Filter the entries that follow, copying every line in which the word "click" appears.

(Collected data entries)
======
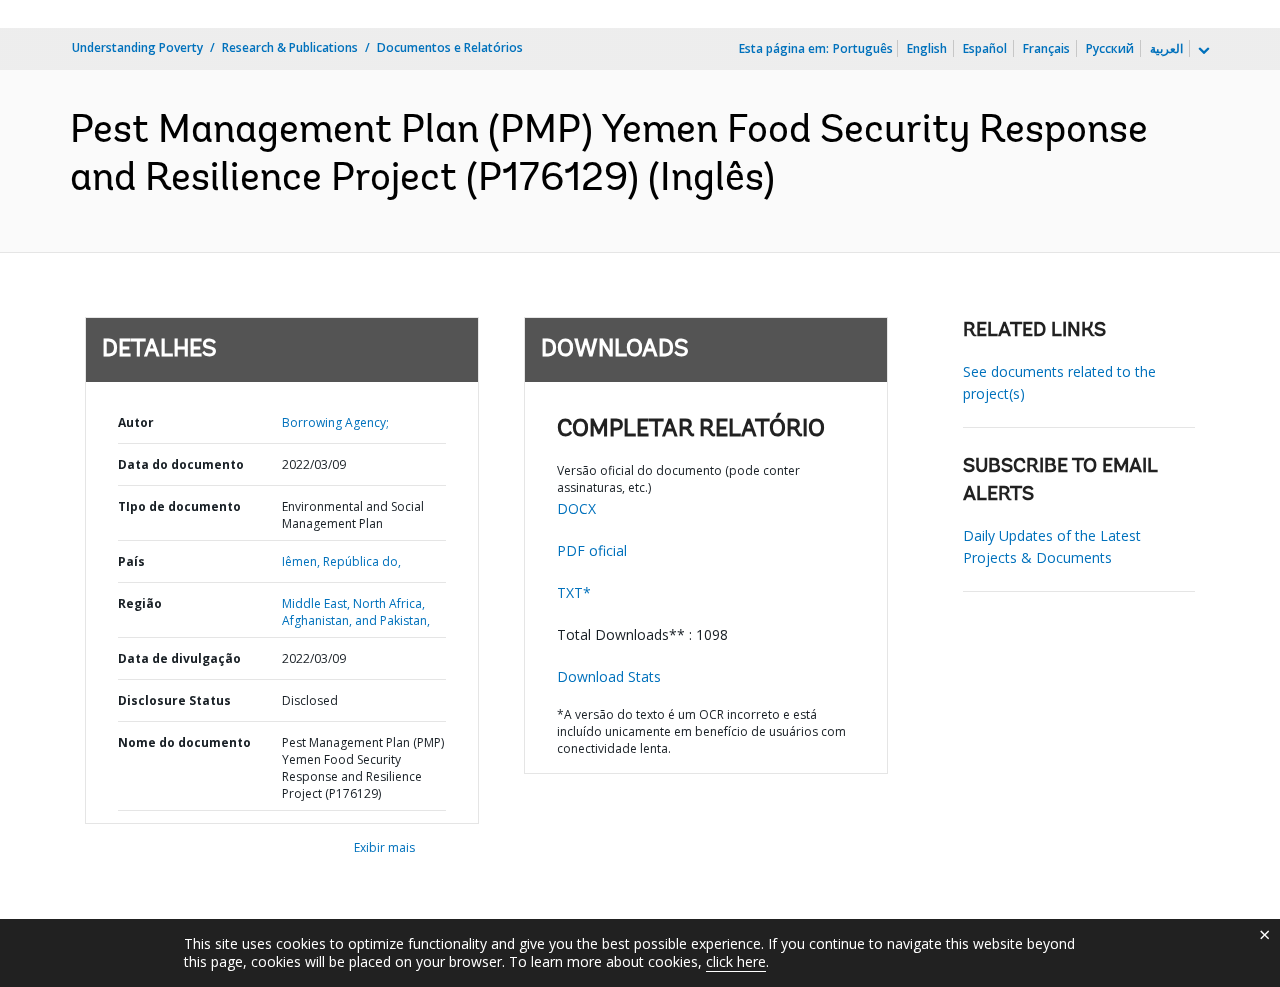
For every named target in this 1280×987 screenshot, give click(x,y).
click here (736, 961)
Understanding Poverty (137, 47)
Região (140, 603)
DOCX (576, 508)
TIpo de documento (179, 506)
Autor (136, 422)
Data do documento (181, 464)
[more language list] (1202, 51)
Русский (1110, 48)
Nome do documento (184, 742)
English (927, 48)
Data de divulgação (179, 658)
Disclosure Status (174, 700)
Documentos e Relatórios (450, 47)
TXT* (574, 592)
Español (985, 48)
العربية (1166, 48)
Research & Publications (290, 47)
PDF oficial (592, 550)
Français (1046, 48)
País (131, 561)
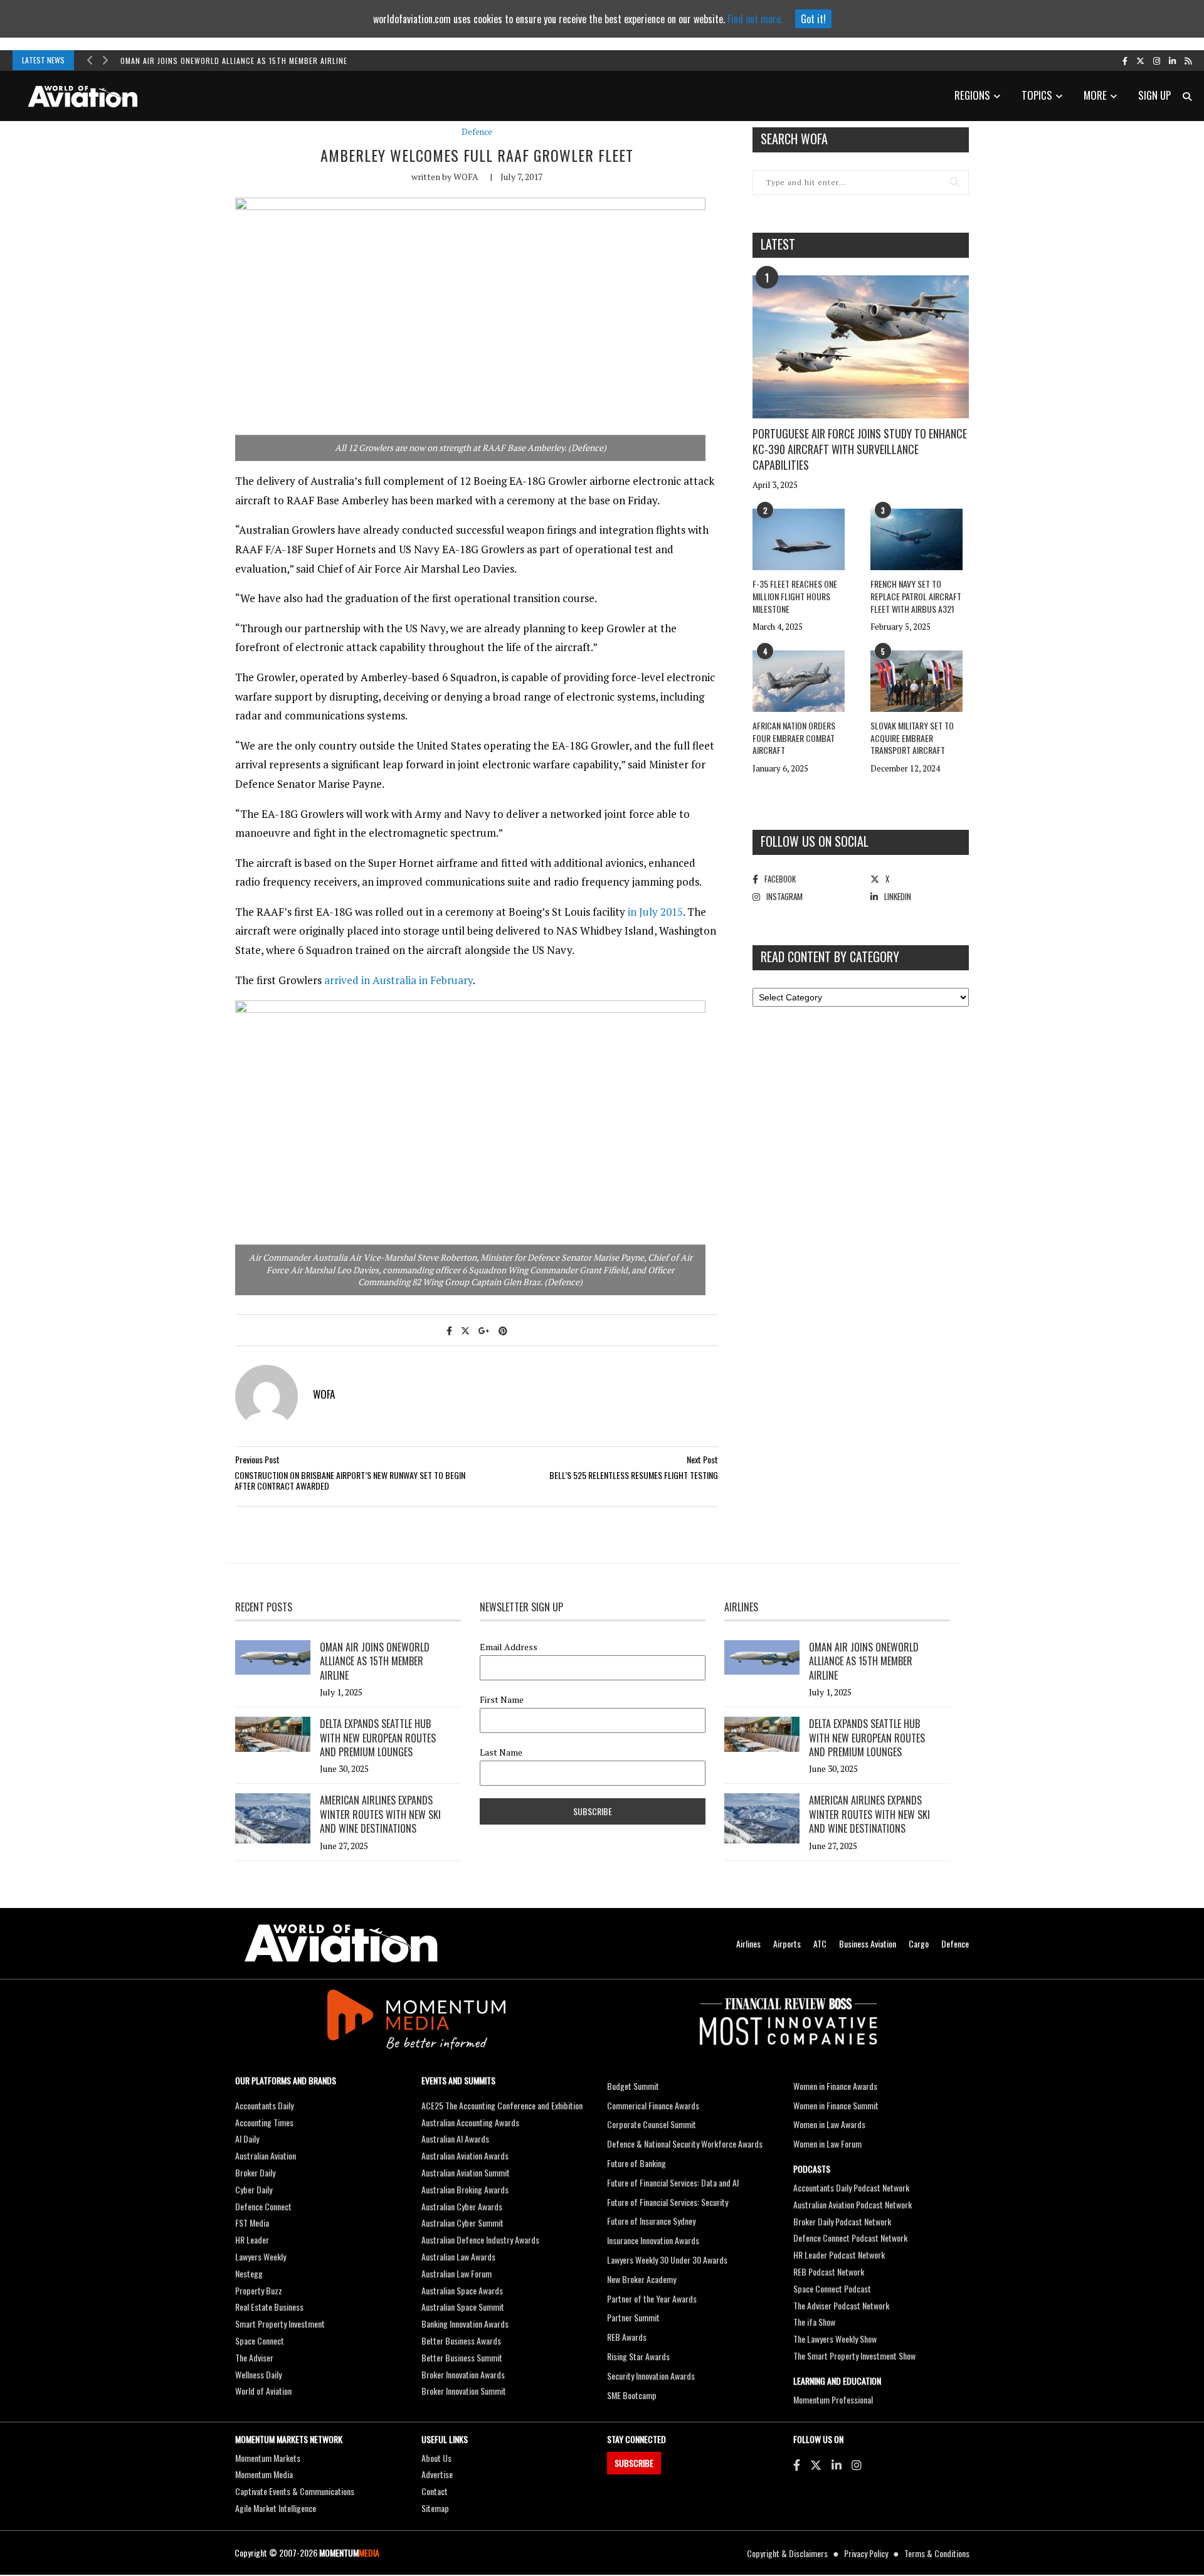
======
Expected output:
For every named target in this 1280×987 screenshot, give click(x,y).
click here (736, 961)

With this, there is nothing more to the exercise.